Each line below that includes "agent" counts once; report the total and nothing more.

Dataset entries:
>>>>>

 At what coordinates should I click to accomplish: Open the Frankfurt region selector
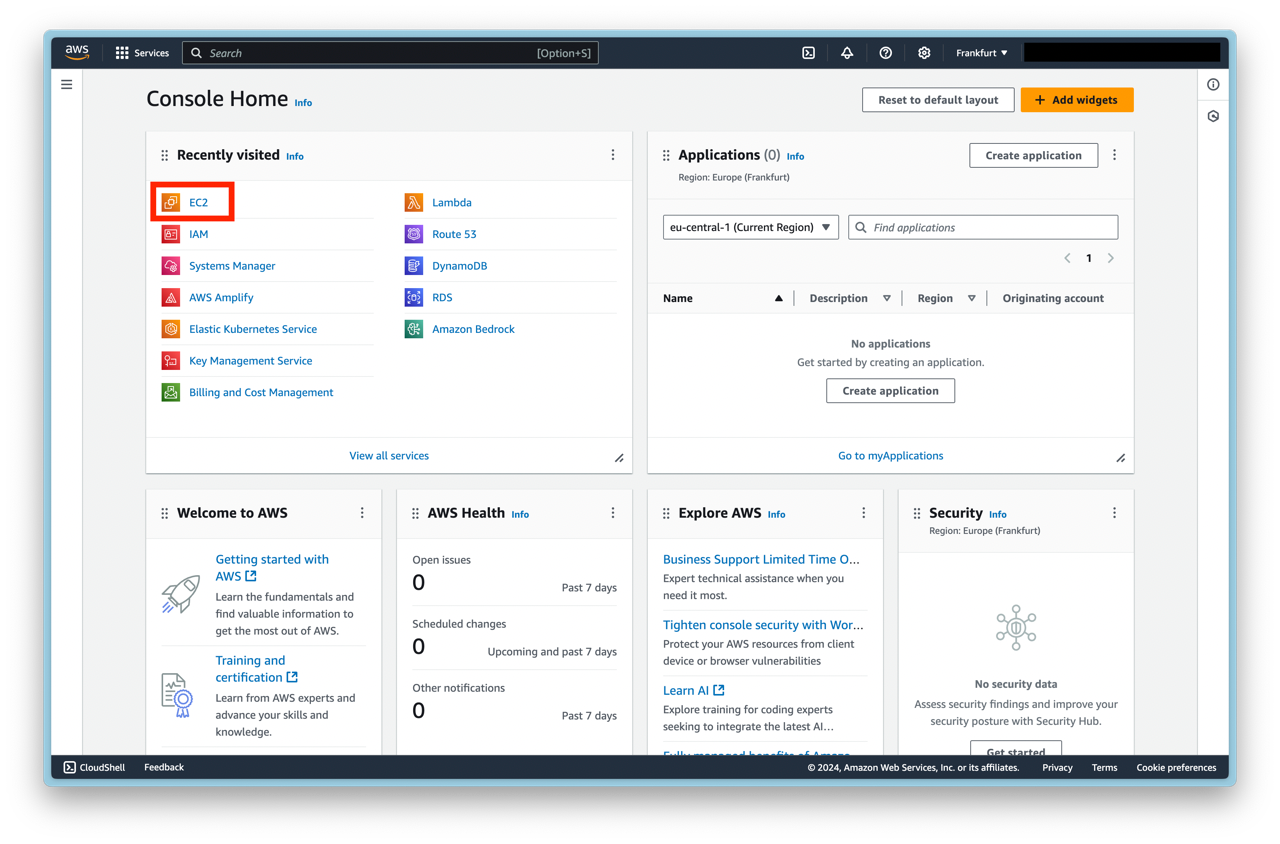coord(980,52)
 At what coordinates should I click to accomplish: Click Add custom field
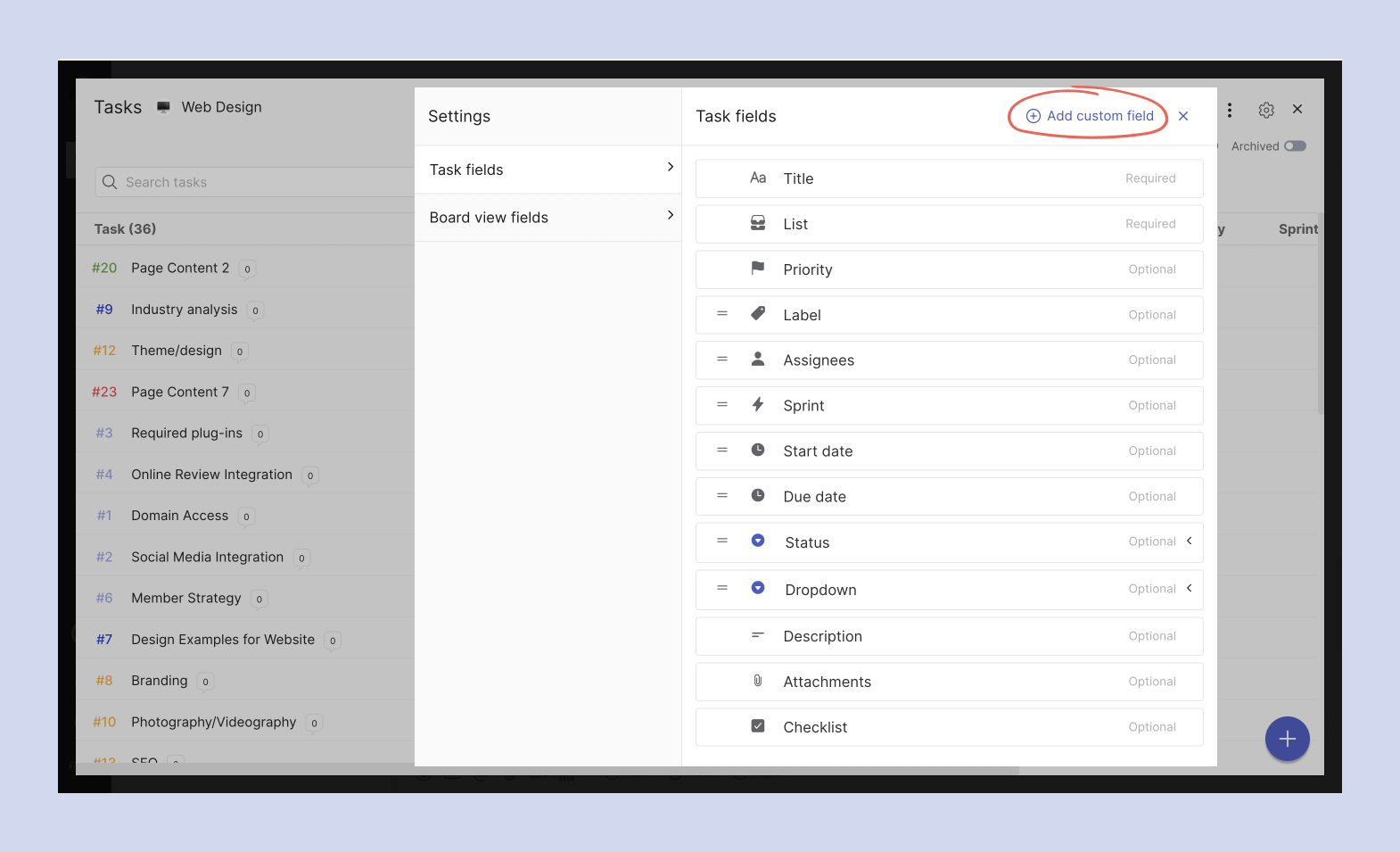point(1090,116)
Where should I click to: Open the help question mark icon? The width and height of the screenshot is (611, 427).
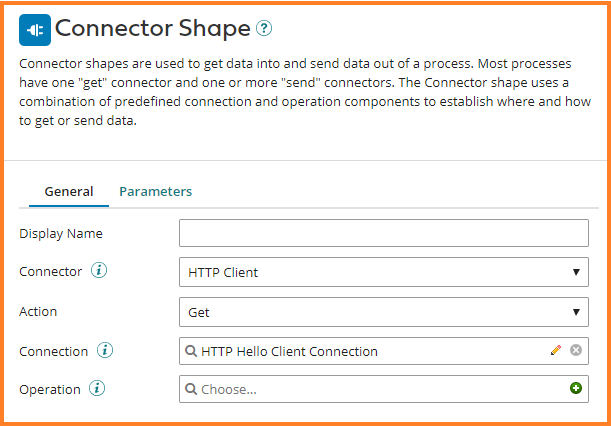(263, 29)
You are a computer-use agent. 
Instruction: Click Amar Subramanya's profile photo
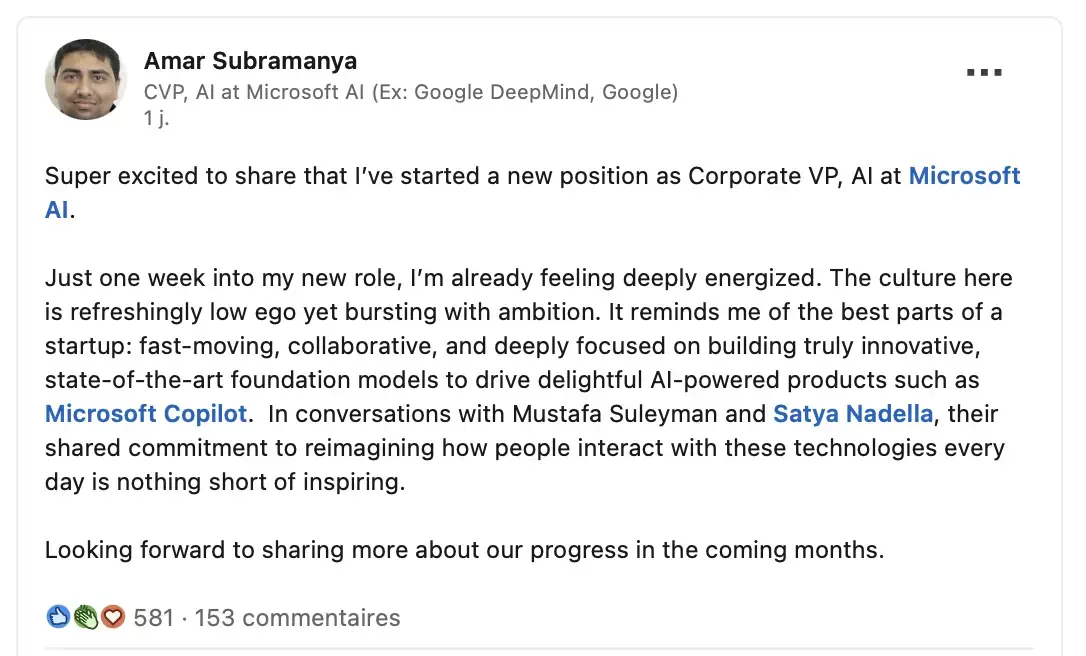coord(85,79)

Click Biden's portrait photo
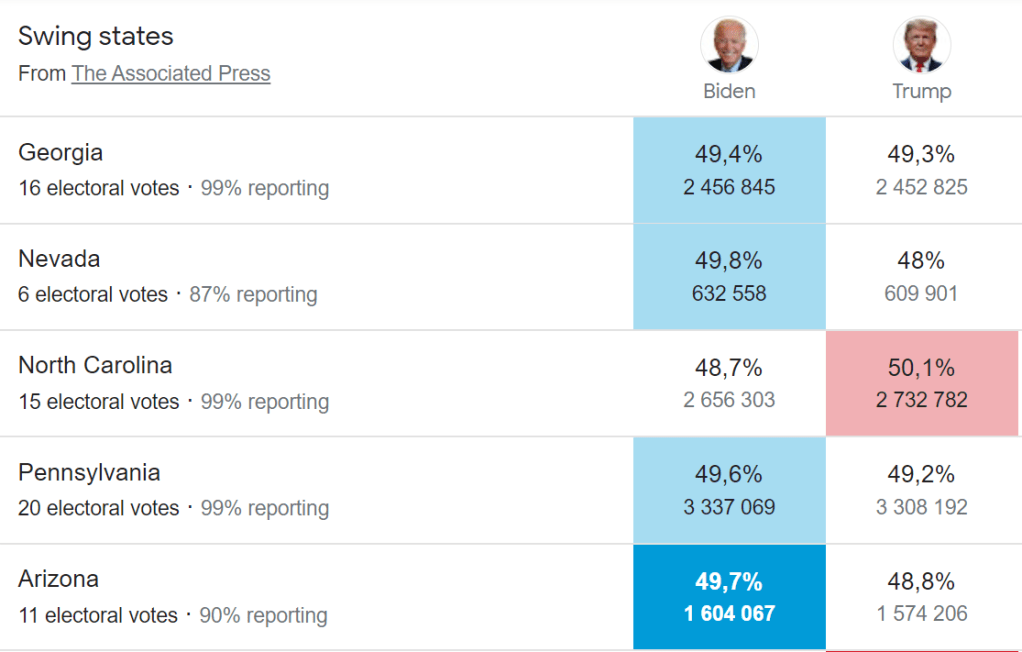(x=729, y=45)
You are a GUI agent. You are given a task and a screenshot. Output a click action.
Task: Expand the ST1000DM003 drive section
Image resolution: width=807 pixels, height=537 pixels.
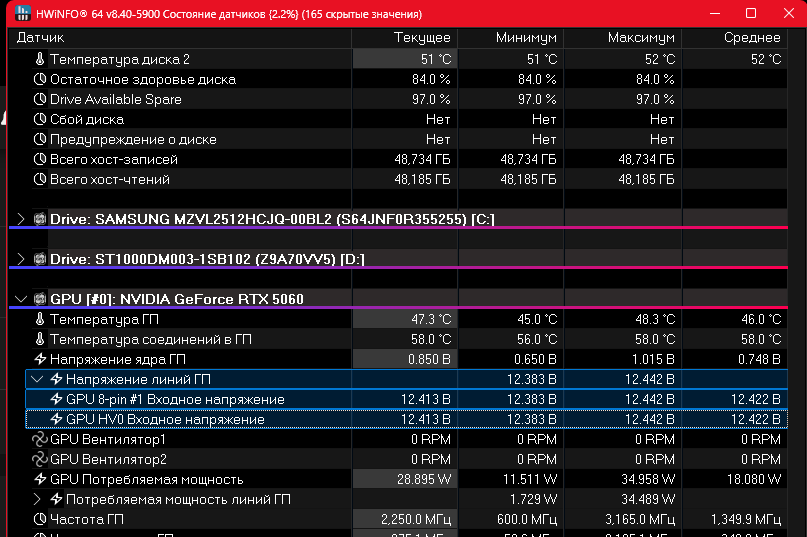tap(21, 260)
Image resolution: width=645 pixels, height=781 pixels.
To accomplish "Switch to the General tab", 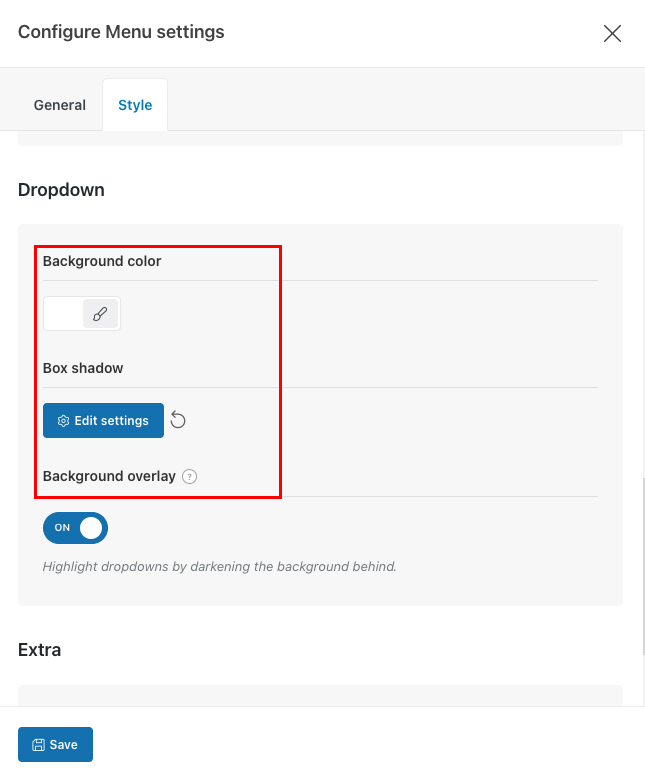I will tap(60, 105).
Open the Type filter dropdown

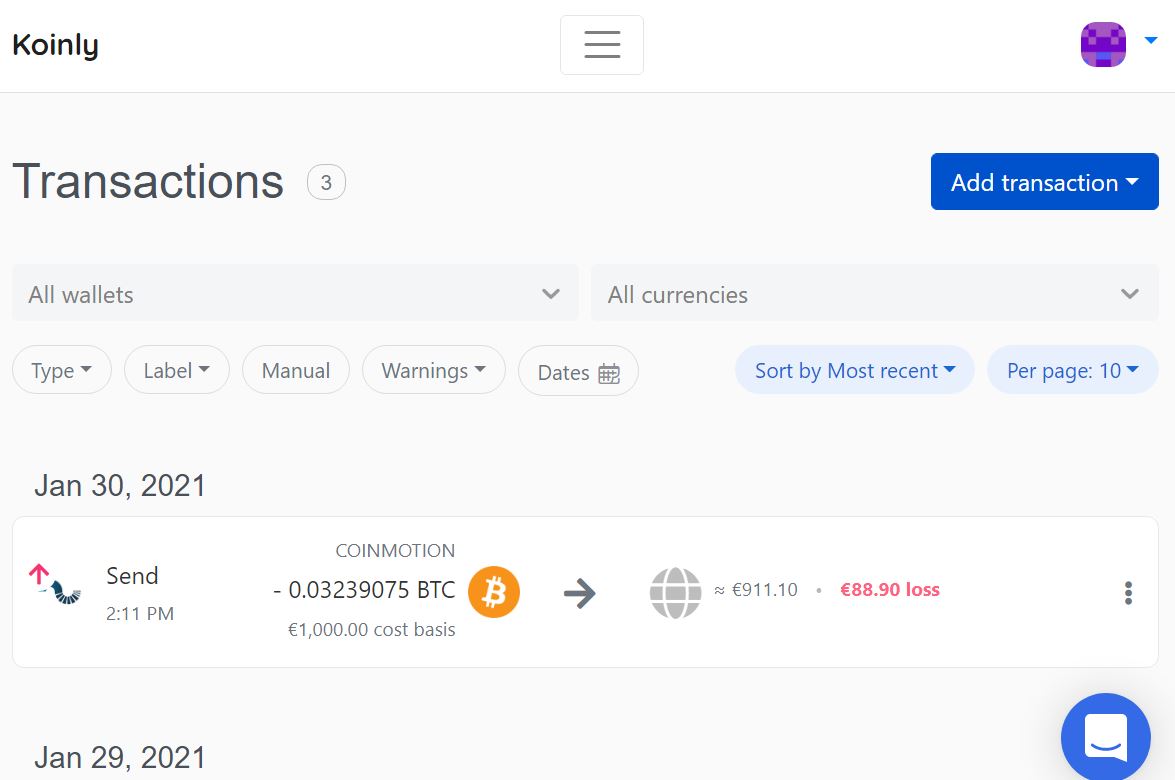point(61,371)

<<<<<

- [Problem solution]: 2